EXERCISE BRIEF:
Select all lines holding the word "computer" from the entries that follow.

INFORMATION PROVIDED:
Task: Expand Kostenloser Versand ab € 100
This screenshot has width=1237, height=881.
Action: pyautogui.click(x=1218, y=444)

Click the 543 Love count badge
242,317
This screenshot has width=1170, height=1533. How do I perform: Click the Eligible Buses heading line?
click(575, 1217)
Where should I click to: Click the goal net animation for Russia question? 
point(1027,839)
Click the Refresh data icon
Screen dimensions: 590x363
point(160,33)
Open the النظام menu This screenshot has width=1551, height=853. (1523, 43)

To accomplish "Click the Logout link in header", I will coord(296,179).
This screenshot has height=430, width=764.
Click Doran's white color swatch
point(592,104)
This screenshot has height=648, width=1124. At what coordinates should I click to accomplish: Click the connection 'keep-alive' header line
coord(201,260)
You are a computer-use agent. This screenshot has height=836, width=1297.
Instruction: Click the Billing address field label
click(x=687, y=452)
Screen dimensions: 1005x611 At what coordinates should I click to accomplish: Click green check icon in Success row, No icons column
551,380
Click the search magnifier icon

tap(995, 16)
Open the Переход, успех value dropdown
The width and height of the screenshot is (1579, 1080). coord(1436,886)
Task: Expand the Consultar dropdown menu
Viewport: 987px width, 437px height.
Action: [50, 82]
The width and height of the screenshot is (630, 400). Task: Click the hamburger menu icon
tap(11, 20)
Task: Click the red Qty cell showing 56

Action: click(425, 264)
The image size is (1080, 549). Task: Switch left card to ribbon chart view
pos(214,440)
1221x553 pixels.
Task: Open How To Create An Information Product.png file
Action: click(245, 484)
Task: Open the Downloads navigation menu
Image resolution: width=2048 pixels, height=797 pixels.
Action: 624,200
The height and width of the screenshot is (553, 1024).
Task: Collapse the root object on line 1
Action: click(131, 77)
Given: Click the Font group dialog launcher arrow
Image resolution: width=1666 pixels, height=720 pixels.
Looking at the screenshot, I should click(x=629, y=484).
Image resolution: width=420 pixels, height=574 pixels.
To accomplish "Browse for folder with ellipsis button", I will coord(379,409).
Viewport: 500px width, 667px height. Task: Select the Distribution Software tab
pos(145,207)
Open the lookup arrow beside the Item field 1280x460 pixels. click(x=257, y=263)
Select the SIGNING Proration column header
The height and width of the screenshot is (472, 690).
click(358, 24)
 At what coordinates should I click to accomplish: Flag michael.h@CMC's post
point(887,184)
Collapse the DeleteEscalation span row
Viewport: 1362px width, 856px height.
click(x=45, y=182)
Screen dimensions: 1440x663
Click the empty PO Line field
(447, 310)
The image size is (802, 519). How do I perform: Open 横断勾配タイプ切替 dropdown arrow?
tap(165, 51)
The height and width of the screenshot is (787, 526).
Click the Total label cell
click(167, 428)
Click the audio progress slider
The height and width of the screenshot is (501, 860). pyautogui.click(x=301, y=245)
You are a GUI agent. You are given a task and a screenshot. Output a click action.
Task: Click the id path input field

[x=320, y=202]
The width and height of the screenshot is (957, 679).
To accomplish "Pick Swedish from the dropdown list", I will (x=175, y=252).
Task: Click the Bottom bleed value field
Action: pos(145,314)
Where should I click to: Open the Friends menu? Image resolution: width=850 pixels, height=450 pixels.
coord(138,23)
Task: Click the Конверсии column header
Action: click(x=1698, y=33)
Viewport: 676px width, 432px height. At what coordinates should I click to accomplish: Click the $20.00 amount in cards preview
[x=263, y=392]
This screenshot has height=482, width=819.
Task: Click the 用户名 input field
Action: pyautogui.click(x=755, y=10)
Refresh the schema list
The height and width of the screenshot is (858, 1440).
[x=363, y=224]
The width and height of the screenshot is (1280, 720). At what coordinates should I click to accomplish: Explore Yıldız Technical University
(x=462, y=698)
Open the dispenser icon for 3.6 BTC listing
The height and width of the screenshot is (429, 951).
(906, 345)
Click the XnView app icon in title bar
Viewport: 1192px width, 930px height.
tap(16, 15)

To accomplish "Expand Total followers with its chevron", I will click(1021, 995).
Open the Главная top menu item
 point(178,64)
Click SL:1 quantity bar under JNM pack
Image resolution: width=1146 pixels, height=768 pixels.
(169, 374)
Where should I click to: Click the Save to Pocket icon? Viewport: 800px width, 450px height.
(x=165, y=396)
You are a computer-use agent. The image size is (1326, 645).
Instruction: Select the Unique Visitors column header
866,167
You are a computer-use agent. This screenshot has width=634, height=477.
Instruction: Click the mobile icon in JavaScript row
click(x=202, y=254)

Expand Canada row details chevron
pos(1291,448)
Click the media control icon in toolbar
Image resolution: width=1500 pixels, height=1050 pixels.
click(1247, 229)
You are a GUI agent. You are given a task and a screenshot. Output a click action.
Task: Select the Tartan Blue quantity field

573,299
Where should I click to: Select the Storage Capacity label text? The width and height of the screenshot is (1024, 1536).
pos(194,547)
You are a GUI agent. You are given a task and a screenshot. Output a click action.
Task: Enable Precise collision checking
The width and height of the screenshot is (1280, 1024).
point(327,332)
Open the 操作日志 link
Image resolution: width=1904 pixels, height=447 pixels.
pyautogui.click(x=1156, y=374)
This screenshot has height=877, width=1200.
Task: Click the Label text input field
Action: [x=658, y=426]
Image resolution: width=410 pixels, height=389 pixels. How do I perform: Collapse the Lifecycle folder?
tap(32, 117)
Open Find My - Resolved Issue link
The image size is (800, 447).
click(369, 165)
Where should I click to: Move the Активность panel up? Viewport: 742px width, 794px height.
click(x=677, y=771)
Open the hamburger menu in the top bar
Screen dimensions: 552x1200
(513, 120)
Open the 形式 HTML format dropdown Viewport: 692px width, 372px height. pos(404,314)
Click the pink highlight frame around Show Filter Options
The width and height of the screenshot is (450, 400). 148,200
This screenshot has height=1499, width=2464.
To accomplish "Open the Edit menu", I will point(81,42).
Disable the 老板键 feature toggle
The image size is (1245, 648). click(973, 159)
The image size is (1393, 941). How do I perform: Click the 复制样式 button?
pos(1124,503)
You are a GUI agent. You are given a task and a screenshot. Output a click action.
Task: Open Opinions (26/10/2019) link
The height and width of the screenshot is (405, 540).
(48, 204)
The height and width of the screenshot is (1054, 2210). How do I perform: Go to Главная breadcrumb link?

SOLUTION FOR THIS PROBLEM:
You are a computer-use agent. This screenshot has height=836, width=1297.
You are a computer-use agent. The image size is (1326, 645).
You are a computer-use agent. This screenshot has width=634, height=477.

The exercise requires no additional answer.